— Task prompt —
Could you filter the listing for lines with the word "target" and return them?

— Exercise input —

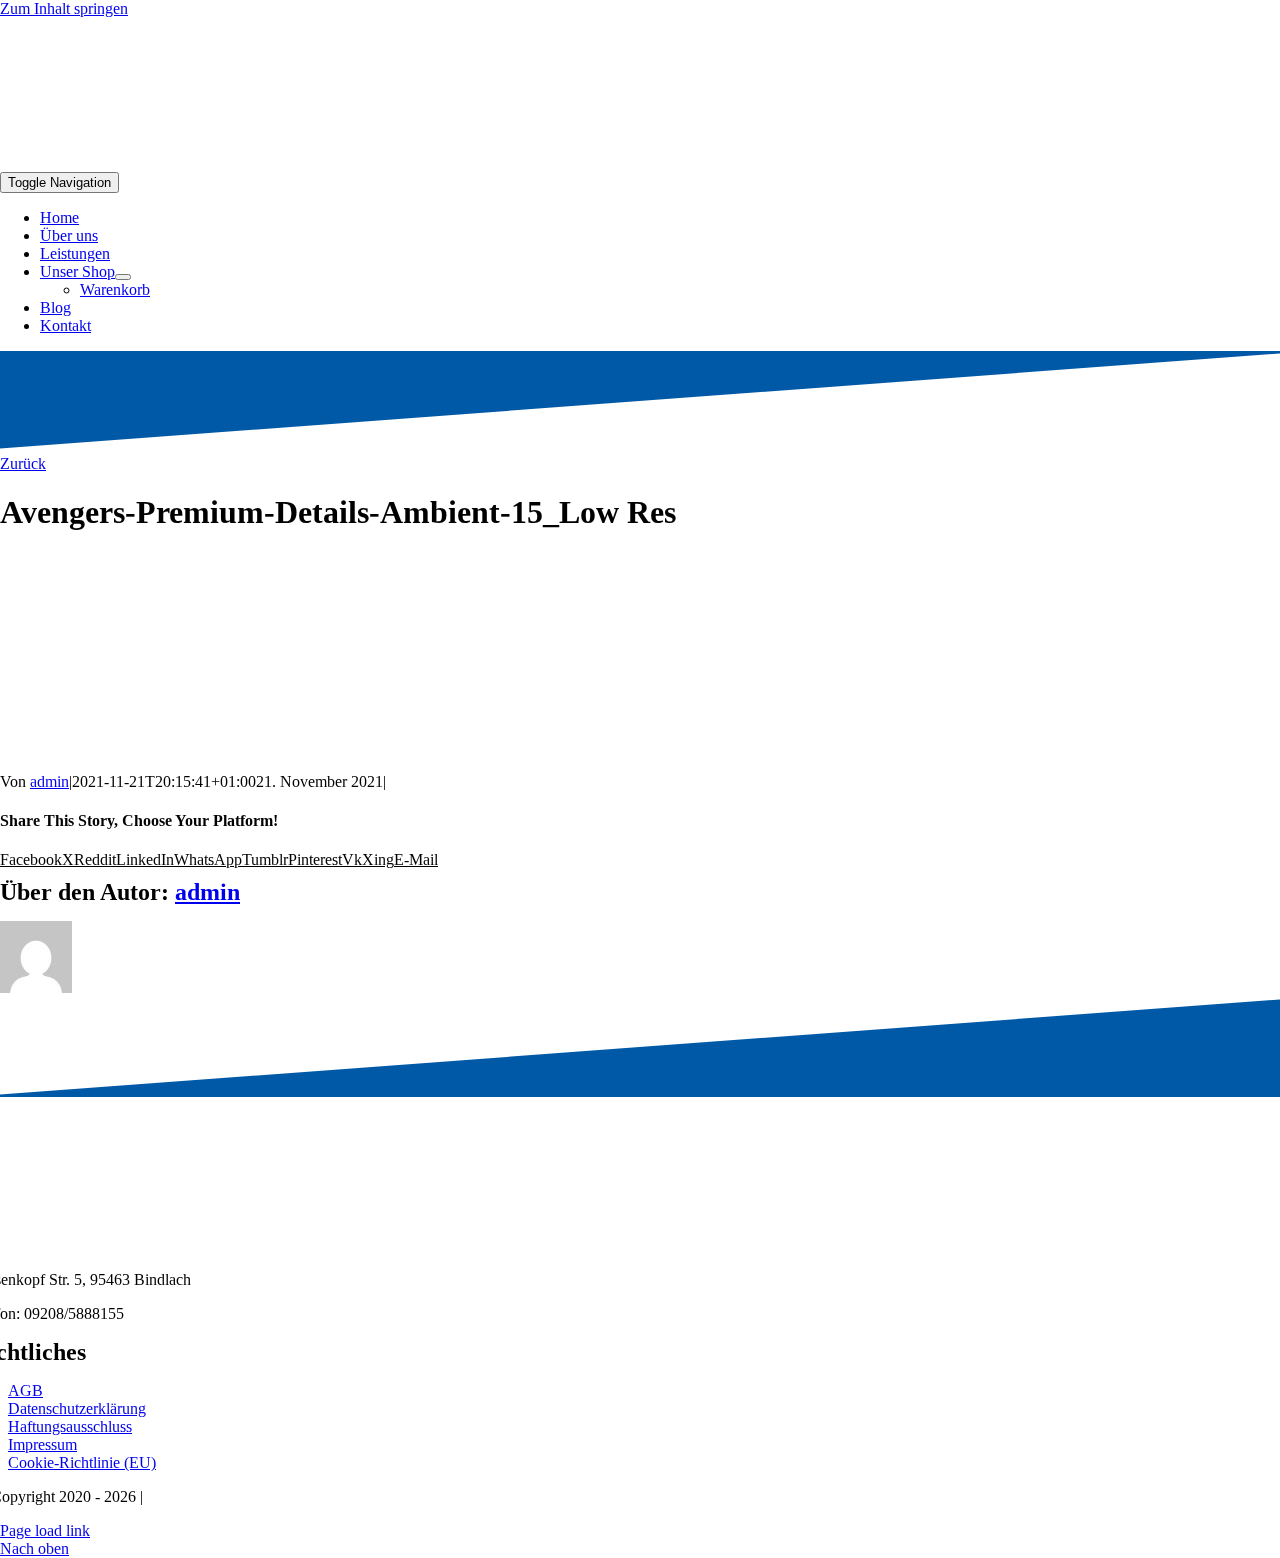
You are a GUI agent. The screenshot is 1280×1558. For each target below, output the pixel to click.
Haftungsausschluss (70, 1426)
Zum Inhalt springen (64, 8)
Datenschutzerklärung (77, 1408)
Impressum (42, 1444)
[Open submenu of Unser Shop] (123, 277)
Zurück (23, 463)
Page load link (45, 1530)
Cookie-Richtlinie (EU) (82, 1462)
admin (49, 781)
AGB (25, 1390)
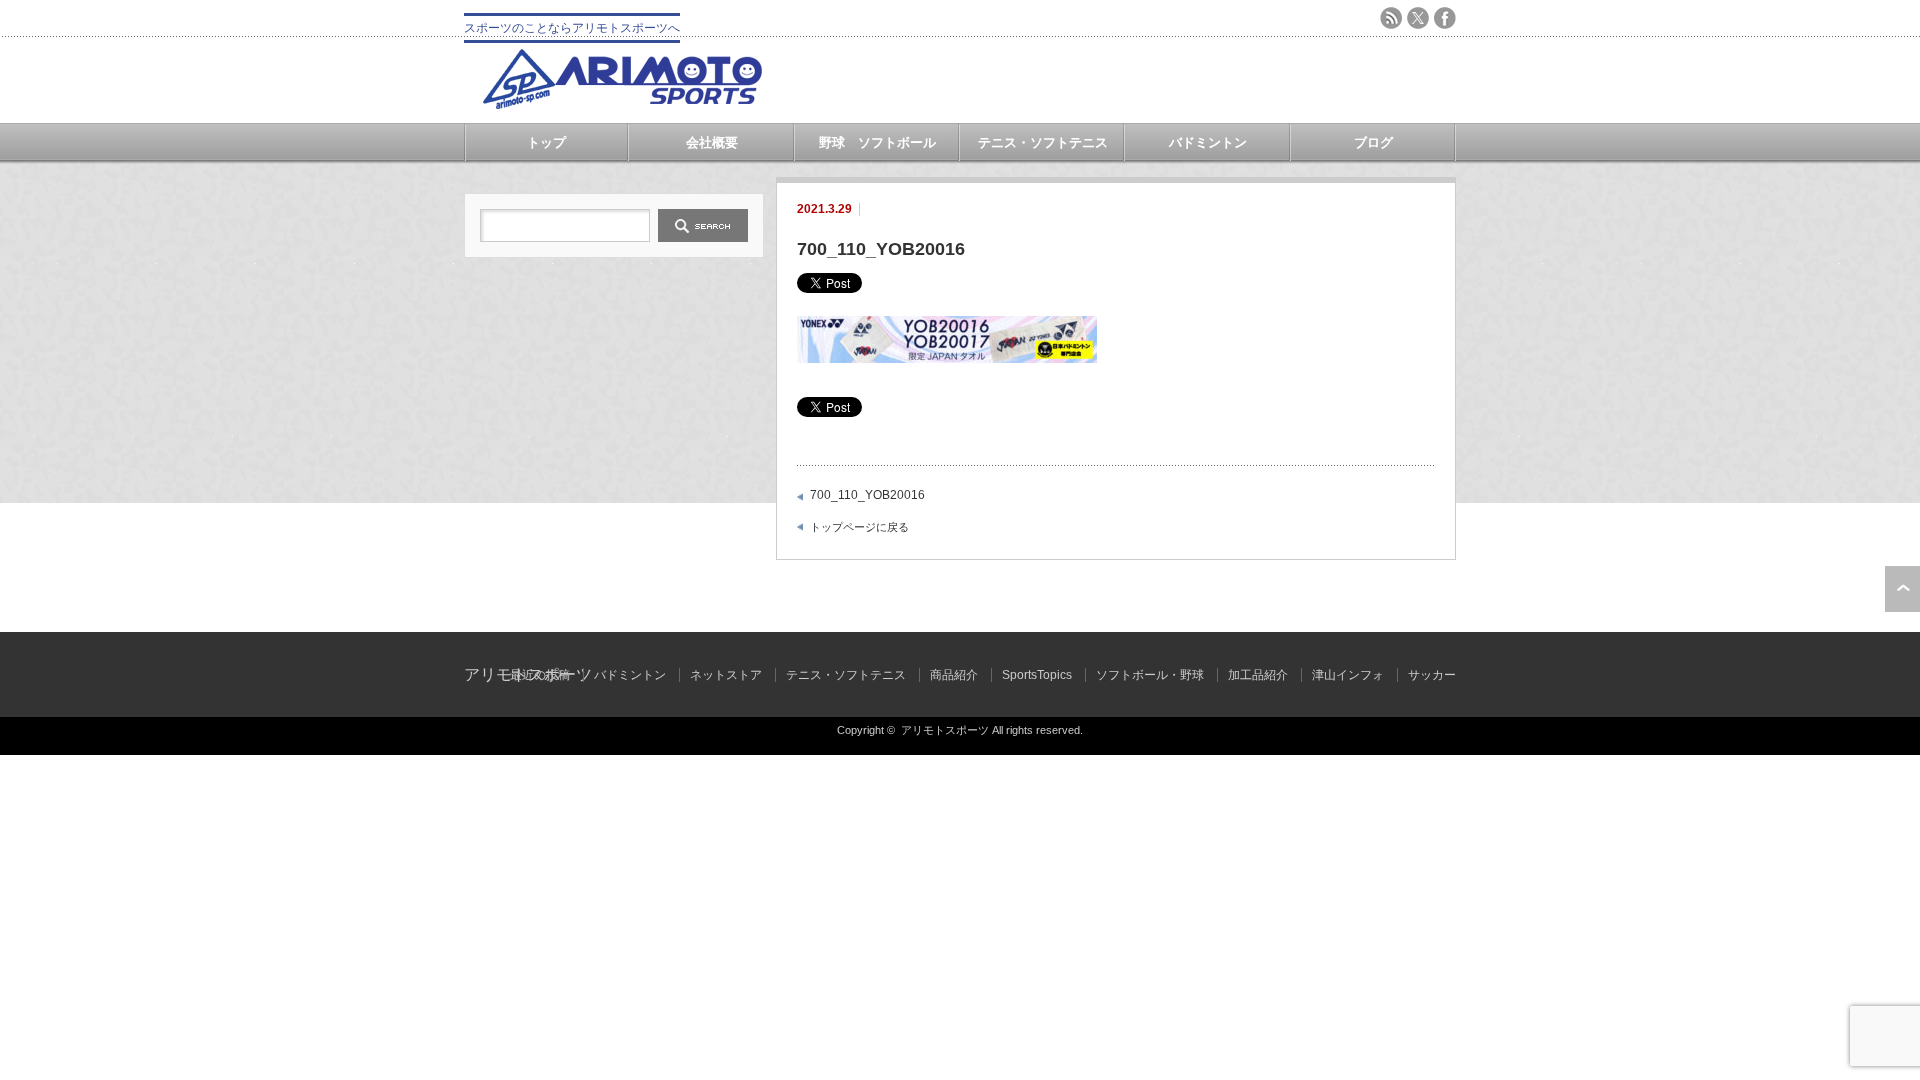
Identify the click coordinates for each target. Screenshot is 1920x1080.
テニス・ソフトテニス (1043, 142)
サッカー (1432, 675)
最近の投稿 (540, 675)
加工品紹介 (1258, 675)
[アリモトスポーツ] (622, 103)
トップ (546, 142)
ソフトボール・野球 (1150, 675)
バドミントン (1208, 142)
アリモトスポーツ (945, 730)
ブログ (1373, 142)
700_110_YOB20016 (867, 495)
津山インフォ (1348, 675)
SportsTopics (1037, 675)
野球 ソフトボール (877, 142)
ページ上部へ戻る (1902, 589)
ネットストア (726, 675)
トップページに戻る (859, 527)
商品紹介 (954, 675)
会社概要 (712, 142)
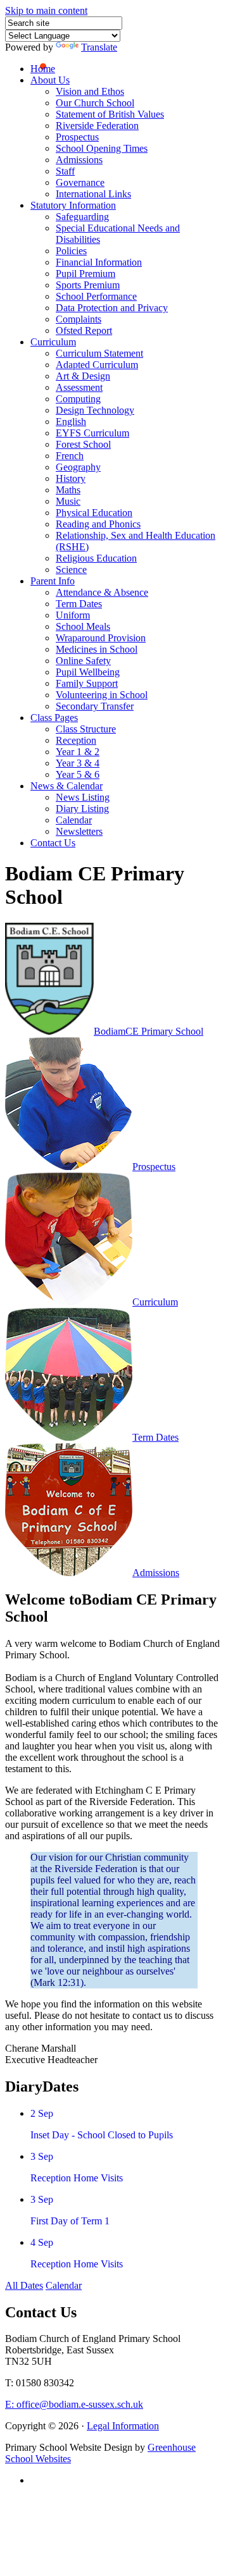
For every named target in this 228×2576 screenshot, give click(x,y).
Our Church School (95, 102)
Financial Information (99, 262)
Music (68, 501)
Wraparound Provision (101, 637)
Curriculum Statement (99, 353)
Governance (80, 182)
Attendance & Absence (102, 592)
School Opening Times (102, 148)
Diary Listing (82, 808)
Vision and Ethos (90, 91)
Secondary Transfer (95, 706)
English (71, 421)
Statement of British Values (110, 114)
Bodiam (148, 1031)
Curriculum (53, 341)
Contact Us (52, 842)
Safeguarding (82, 216)
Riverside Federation (97, 125)
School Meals (83, 626)
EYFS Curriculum (92, 433)
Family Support (87, 683)
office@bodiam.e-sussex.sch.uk (74, 2404)
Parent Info (52, 581)
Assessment (79, 387)
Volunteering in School (102, 694)
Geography (78, 467)
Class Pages (54, 717)
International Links (93, 193)
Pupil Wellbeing (88, 672)
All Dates (24, 2285)
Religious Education (96, 558)
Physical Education (94, 512)
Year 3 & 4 (77, 763)
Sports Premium (88, 285)
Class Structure (86, 729)
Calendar (74, 820)
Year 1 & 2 (77, 751)
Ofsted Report (84, 330)
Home (42, 68)
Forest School (83, 444)
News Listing (83, 797)
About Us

— Output of the task —
You are a GUI agent. The screenshot is 1280×1558. For each target below, output the pixel to click.
Identify the click coordinates for each target. Screenshot is 1920x1080.
For every named target in this 228×2576 screenshot, give click(x,y).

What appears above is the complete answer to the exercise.